PROBLEM TO WORK ON: The answer must consist solely of the lines from the line with "Task: Click the Active designs value 13" to the final line of the data below, reproduced exactly, pictures omitted.
━━━ ENTRIES SUPPLIED ━━━
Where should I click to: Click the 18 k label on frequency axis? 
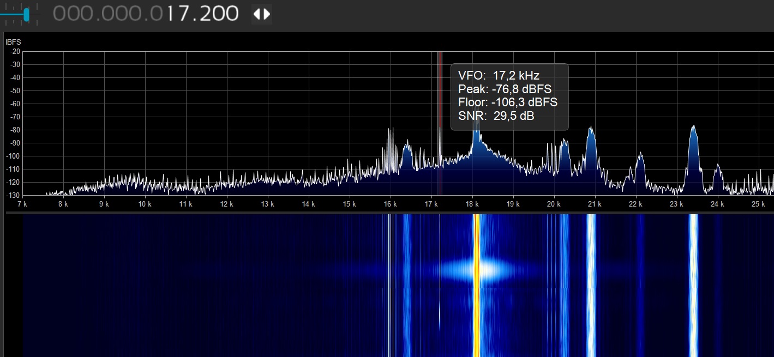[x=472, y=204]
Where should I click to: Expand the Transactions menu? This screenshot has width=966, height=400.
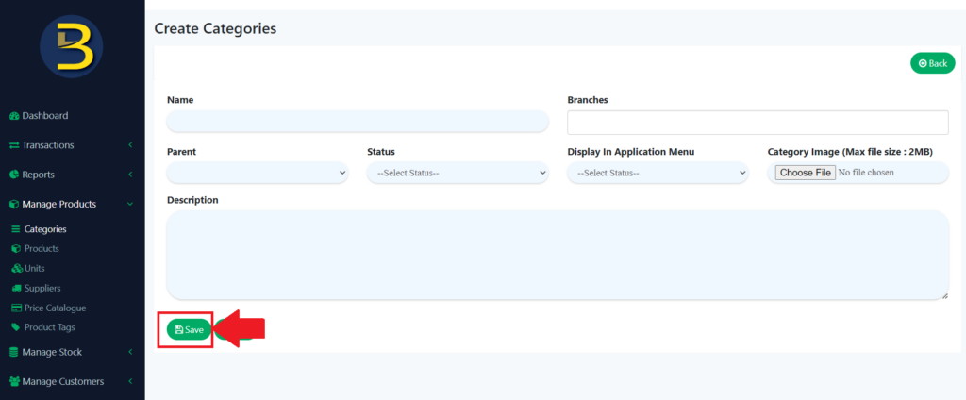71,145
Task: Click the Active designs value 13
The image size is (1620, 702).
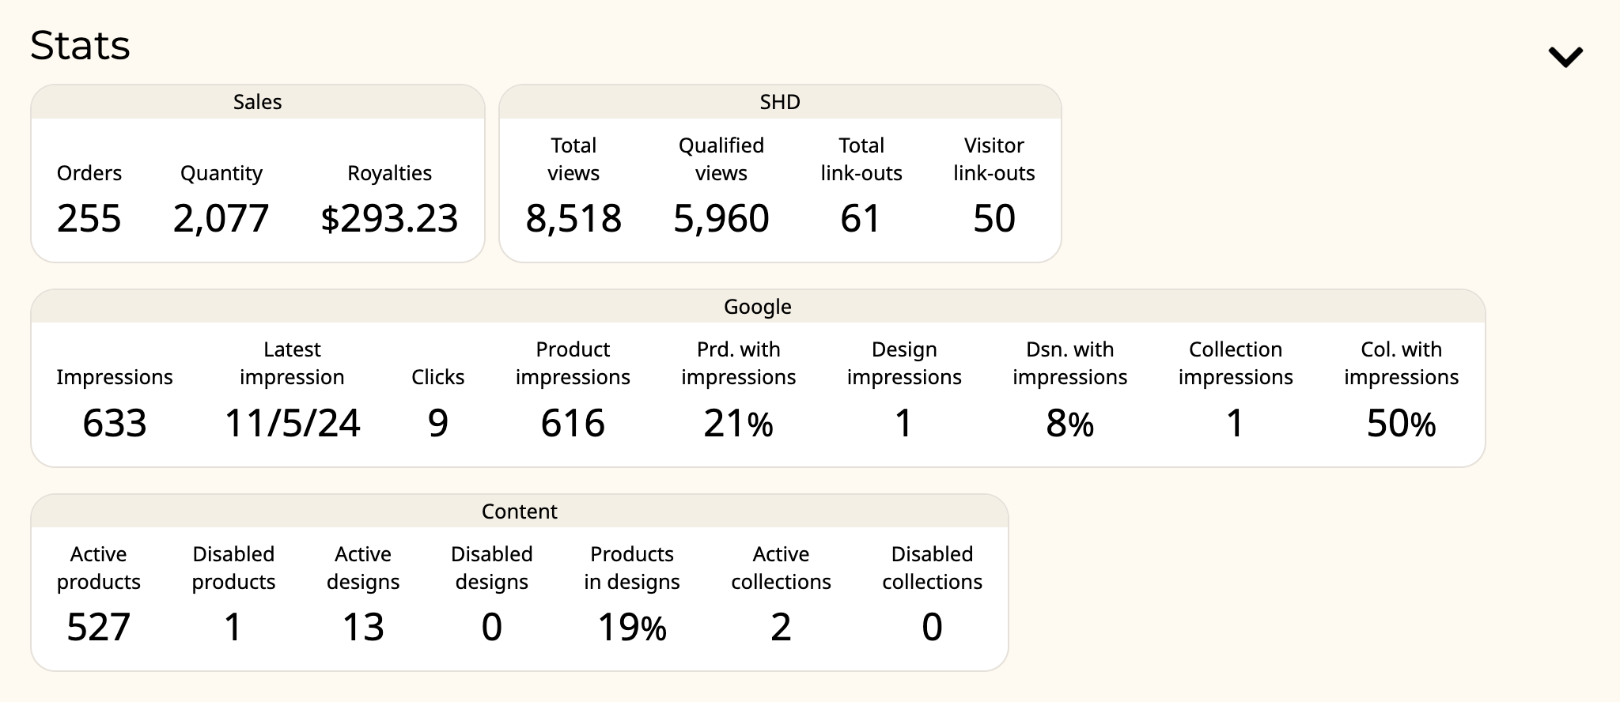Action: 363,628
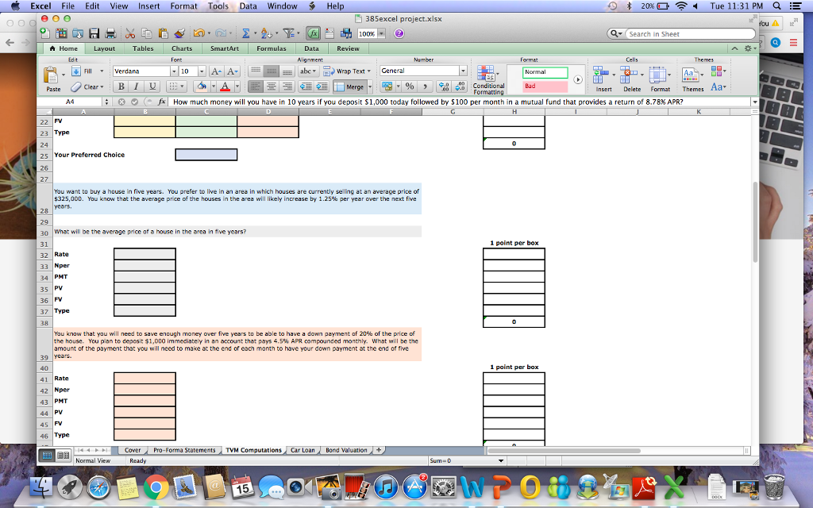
━━━
RESULT OF THE TASK:
Task: Click the Active designs value 13
The image size is (1620, 702).
Action: 363,628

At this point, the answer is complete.